Contudo, é necessário considerar que a reafirmação deste direito fundamental no bojo do texto constitucional, apesar da imensurável importância, necessita, para a efetividade de seu comando, de produção legislativa infraconstitucional, pois a Constituição não legisla sobre direito tributário, mas somente desenha as competências tributárias e, através de inúmeros princípios, protege o contribuinte, delineando as balizas gerais deste ramo do direito.
É nesse sentido que se impõe a análise da Lei Complementar nº 214, de 2025, que, além de instituir o Imposto sobre Bens e Serviços (IBS), a Contribuição Social sobre Bens e Serviços (CBS) e o Imposto Seletivo (IS), cria o Comitê Gestor do IBS. Para o que interessa ao presente estudo, a análise será centrada no Imposto Seletivo, que é o tributo que, por seu caráter extrafiscal, tem um potencial transformador, eis que se trata de um mecanismo de indução comportamental [2].
Conceito do Imposto Seletivo
O Imposto Seletivo, tributo que foi criado constitucionalmente pela Emenda Constitucional nº 132, de 2023, que o inseriu no artigo 153, inciso VIII, da Constituição, foi instituído, no âmbito da legislação infraconstitucional, pela Lei Complementar nº 214, de 2025, que, em seu artigo 412, dispôs que a sua incidência se dará sobre a produção, extração, comercialização ou importação de bens e serviços prejudiciais à saúde ou ao meio ambiente[3].
O §1º, do referido artigo, considera prejudiciais ao meio ambiente os bens classificados nos códigos da NCM/SH e o carvão mineral, e os serviços listados no Anexo XVII, referentes a: veículos, embarcações e aeronaves e bens minerais.

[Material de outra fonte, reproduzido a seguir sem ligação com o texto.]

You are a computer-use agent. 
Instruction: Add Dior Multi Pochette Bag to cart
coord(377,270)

A tabela de que trata o artigo está contida no Anexo XVII e nela estão descritas todas as nomenclaturas comuns do Mercosul, pois este é o referencial para que se saiba quais são os bens sujeitos à tributação pelo Imposto Seletivo.
Relativamente aos bens e serviços sujeitos ao Imposto Seletivo, o Anexo XVII, da LC 214, de 2025, detalha uma série de Nomenclaturas Comuns — NCM relativas a veículos, aeronaves e embarcações, bem como bens minerais. No que diz respeito à incidência do IS sobre os veículos automotores, deve-se observar que em todos os casos, é ressalvada a incidência quando se tratar de caminhões.

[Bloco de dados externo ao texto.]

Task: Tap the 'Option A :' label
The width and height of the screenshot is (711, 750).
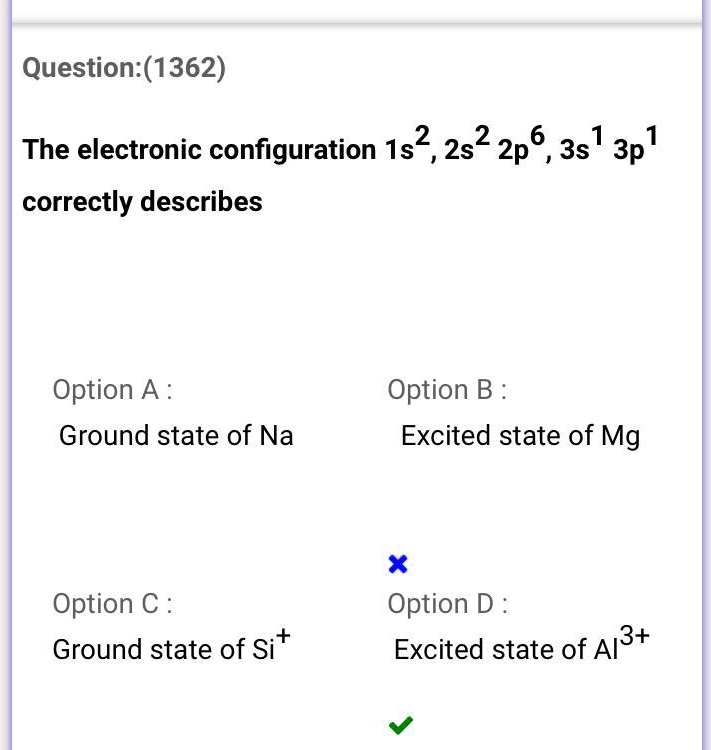Action: [112, 389]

Uma análise inicial já revela alguns pontos que podem ser objeto de crítica na regulamentação da reforma tributária pela LC nº 214, de 2025. Essa análise crítica servirá para que, ao final do trabalho, possa-se realizar uma reflexão acerca do cumprimento, pela legislação infraconstitucional, do princípio da proteção do meio ambiente.
Exclusão de caminhões do Imposto Seletivo
O primeiro ponto que merece críticas é a exclusão dos caminhões de todas as hipóteses de incidência do Imposto Seletivo em que estão relacionados a veículos automotores, pois o transporte rodoviário por este meio é altamente poluente, sobretudo a se considerar que o combustível normalmente utilizado é o diesel.
Não seria um exagero, nesse sentido, dizer que os interesses de conhecidos lobbys prevaleceram, além de a regulamentação reafirmar uma histórica e inescapavelmente equivocada opção pelo estímulo ao transporte rodoviário de cargas. Aliás, para além da questão ambiental, essa escolha, que remonta a segunda metade do século 20, trata-se de uma um equívoco, cujos frutos mostram-se antieconômicos e sociais. Como se sabe, em outros países o transporte de cargas é realizado, preferencialmente, pela via férrea ou aquaviária.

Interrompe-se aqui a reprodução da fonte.